▸ Task a
In the records below, rewrite the lines from the line with "Where should I click to: Select" up to and including the line with "Action: [40, 22]" as a JSON list of strings, one string per line, with blank lines left out.

▸ Text segment
---

1. Field of the Invention

One or more embodiments of the invention are related to the field of mounts. More particularly, but not by way of limitation, one or more embodiments of the invention enable a non-penetrating mount for an antenna such as a satellite dish.

2. Description of the Related Art

Standard mounts for satellite dishes are generally bolted onto rafters, which requires holes to be drilled in the rafters.

An attempt to improve upon the invasive mounting techniques known is described in U.S. Pat. No. 7,683,853 to Michaelis, filed 28 Aug. 2006. This is an example of a non-invasive antenna mount that attaches to a raft without drilling holes through the rafter. This particular mount teaches a “compression member” that includes either a flat surface (42), a compression liner (80), a single large protruding compression member (152) or requires two screws offset vertically into the device (64) and (65) to create a “differential stress”, i.e., that increases as the distance from the proximate edge of a rafter increases. The problem with the flat surface (42) is that a larger force is required to hold the mount against the rafter, since the coefficient of static friction is generally lower for a flat surface. The problem with the compression liner (80) is that a separate component must be utilized to increase the coefficient of static friction. The problem with a single large protruding element (152) is that the rafter undergoes highly localized stress and can split or at least require significant filling if the mount is ever removed from the rafter. The problem with two vertically offset screws (64) and (65) is the need to machine more holes in the apparatus and supply more parts with the apparatus, in addition to a more difficult installation procedure. Hence, the apparatus is an improvement over drilling through the rafter, but still requires more force to be utilized that is necessary.

For at least the limitations described above there is a need for a non-penetrating mount for an antenna that requires minimal parts and minimal force to hold the mount on a rafter and which produces minimal damage to the rafter.

BRIEF

SUMMARY

OF THE INVENTION

One or more embodiments described in the specification are related to a non-penetrating mount for an antenna. Embodiments of the invention include a plate and base having a plurality of friction elements that may be implemented as coupled (manufactured onto the flat plate and base) or integral friction elements (made from the flat plate and base, using the material of the plate and base themselves) and which may protrude from or into the plate and base. In other words the deviations from the plane that makes up the face surfaces of the plate and base can be concave, convex or any geometric shape that extends out of or into the plate and base, wherein “out of” refers to friction elements that point toward the rafter, and “into” refers to indentations that extend away from the rafter, i.e., into the face of the plate and base.

The base may include an extender that allows for an arm to be coupled with the base in an extendable manner. The end of the arm may also include a rotation joint to which a J-pipe is coupled. A satellite dish or other antenna is then coupled with the end of the J-pipe. The plate and base, when forced together on opposing sides of a rafter, enable embodiments of the invention to couple with the rafter in a non-intrusive manner and with minimal damage to the rafter, with minimal required parts. The base and plate are also configured so that minimal force must be utilized to hold embodiments of the invention onto a rafter.

---

▸ Task b
In the passage on the antenna mount, what is coupled to the rotation joint at the end of the arm?

---

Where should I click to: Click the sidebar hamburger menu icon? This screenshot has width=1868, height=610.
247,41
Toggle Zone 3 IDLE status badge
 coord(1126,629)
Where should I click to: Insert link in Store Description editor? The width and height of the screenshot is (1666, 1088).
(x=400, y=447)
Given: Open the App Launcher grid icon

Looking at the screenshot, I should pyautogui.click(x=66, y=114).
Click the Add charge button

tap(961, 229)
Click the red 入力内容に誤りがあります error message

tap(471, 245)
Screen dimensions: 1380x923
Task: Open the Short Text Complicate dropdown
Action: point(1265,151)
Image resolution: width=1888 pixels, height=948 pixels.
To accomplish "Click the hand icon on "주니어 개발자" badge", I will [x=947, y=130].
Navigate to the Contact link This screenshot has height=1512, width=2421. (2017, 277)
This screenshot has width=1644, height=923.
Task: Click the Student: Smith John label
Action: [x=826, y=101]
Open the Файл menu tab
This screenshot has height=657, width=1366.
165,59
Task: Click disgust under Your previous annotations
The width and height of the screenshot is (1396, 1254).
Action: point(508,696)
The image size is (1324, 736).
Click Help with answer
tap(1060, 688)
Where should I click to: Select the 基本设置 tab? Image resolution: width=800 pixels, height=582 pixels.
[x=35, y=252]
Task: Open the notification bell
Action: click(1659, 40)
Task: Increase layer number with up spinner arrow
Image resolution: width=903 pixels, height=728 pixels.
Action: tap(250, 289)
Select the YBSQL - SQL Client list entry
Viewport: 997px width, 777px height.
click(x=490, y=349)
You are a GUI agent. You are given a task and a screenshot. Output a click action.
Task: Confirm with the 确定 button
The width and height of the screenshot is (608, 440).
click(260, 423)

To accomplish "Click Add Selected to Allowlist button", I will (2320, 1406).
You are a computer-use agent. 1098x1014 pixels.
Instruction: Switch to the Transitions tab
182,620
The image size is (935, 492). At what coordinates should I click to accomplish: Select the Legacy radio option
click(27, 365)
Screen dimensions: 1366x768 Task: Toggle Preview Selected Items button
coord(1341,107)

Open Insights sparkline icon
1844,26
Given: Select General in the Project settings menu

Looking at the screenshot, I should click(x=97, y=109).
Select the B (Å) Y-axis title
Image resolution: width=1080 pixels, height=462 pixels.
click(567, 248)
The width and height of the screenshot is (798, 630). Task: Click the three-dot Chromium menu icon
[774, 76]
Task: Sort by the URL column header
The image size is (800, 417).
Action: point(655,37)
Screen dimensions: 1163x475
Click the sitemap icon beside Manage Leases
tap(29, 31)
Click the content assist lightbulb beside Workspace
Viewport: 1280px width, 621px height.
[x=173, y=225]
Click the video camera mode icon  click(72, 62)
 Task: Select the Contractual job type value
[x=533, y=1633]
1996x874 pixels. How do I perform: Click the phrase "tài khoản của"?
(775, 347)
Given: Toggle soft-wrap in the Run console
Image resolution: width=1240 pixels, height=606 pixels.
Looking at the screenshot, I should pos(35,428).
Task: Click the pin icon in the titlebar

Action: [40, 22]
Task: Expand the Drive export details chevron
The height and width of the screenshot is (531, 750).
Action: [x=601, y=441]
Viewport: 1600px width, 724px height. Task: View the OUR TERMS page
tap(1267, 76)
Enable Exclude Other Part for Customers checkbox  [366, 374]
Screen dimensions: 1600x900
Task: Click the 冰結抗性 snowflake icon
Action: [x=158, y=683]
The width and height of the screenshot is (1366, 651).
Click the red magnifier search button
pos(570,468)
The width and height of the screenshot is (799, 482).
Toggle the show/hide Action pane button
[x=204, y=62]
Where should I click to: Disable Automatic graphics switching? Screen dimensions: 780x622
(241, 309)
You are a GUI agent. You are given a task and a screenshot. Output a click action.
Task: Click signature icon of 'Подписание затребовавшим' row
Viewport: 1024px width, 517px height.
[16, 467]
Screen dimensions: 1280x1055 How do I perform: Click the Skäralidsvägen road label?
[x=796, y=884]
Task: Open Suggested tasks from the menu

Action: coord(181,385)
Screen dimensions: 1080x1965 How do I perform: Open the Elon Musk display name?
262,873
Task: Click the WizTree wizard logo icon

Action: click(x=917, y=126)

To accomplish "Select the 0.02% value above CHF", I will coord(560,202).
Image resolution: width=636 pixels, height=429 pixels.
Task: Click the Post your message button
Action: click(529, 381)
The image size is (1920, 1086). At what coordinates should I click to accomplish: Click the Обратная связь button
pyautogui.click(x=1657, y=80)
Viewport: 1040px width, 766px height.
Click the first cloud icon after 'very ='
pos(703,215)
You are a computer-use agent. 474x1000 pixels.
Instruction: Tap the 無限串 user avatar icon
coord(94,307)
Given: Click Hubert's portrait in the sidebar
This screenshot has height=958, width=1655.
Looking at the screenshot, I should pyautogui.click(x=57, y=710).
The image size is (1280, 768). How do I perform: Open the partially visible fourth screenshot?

---

▸ Task answer a
[
  "Where should I click to: Select the 基本设置 tab? Image resolution: width=800 pixels, height=582 pixels.",
  "[x=35, y=252]",
  "Task: Open the notification bell",
  "Action: click(1659, 40)",
  "Task: Increase layer number with up spinner arrow",
  "Image resolution: width=903 pixels, height=728 pixels.",
  "Action: tap(250, 289)",
  "Select the YBSQL - SQL Client list entry",
  "Viewport: 997px width, 777px height.",
  "click(x=490, y=349)",
  "You are a GUI agent. You are given a task and a screenshot. Output a click action.",
  "Task: Confirm with the 确定 button",
  "The width and height of the screenshot is (608, 440).",
  "click(260, 423)",
  "To accomplish \"Click Add Selected to Allowlist button\", I will (2320, 1406).",
  "You are a computer-use agent. 1098x1014 pixels.",
  "Instruction: Switch to the Transitions tab",
  "182,620",
  "The image size is (935, 492). At what coordinates should I click to accomplish: Select the Legacy radio option",
  "click(27, 365)",
  "Screen dimensions: 1366x768 Task: Toggle Preview Selected Items button",
  "coord(1341,107)",
  "Open Insights sparkline icon",
  "1844,26",
  "Given: Select General in the Project settings menu",
  "Looking at the screenshot, I should click(x=97, y=109).",
  "Select the B (Å) Y-axis title",
  "Image resolution: width=1080 pixels, height=462 pixels.",
  "click(567, 248)",
  "The width and height of the screenshot is (798, 630). Task: Click the three-dot Chromium menu icon",
  "[774, 76]",
  "Task: Sort by the URL column header",
  "The image size is (800, 417).",
  "Action: point(655,37)",
  "Screen dimensions: 1163x475",
  "Click the sitemap icon beside Manage Leases",
  "tap(29, 31)",
  "Click the content assist lightbulb beside Workspace",
  "Viewport: 1280px width, 621px height.",
  "[x=173, y=225]",
  "Click the video camera mode icon  click(72, 62)",
  " Task: Select the Contractual job type value",
  "[x=533, y=1633]",
  "1996x874 pixels. How do I perform: Click the phrase \"tài khoản của\"?",
  "(775, 347)",
  "Given: Toggle soft-wrap in the Run console",
  "Image resolution: width=1240 pixels, height=606 pixels.",
  "Looking at the screenshot, I should pos(35,428).",
  "Task: Click the pin icon in the titlebar",
  "Action: [40, 22]"
]

▸ Task answer b
A J-pipe.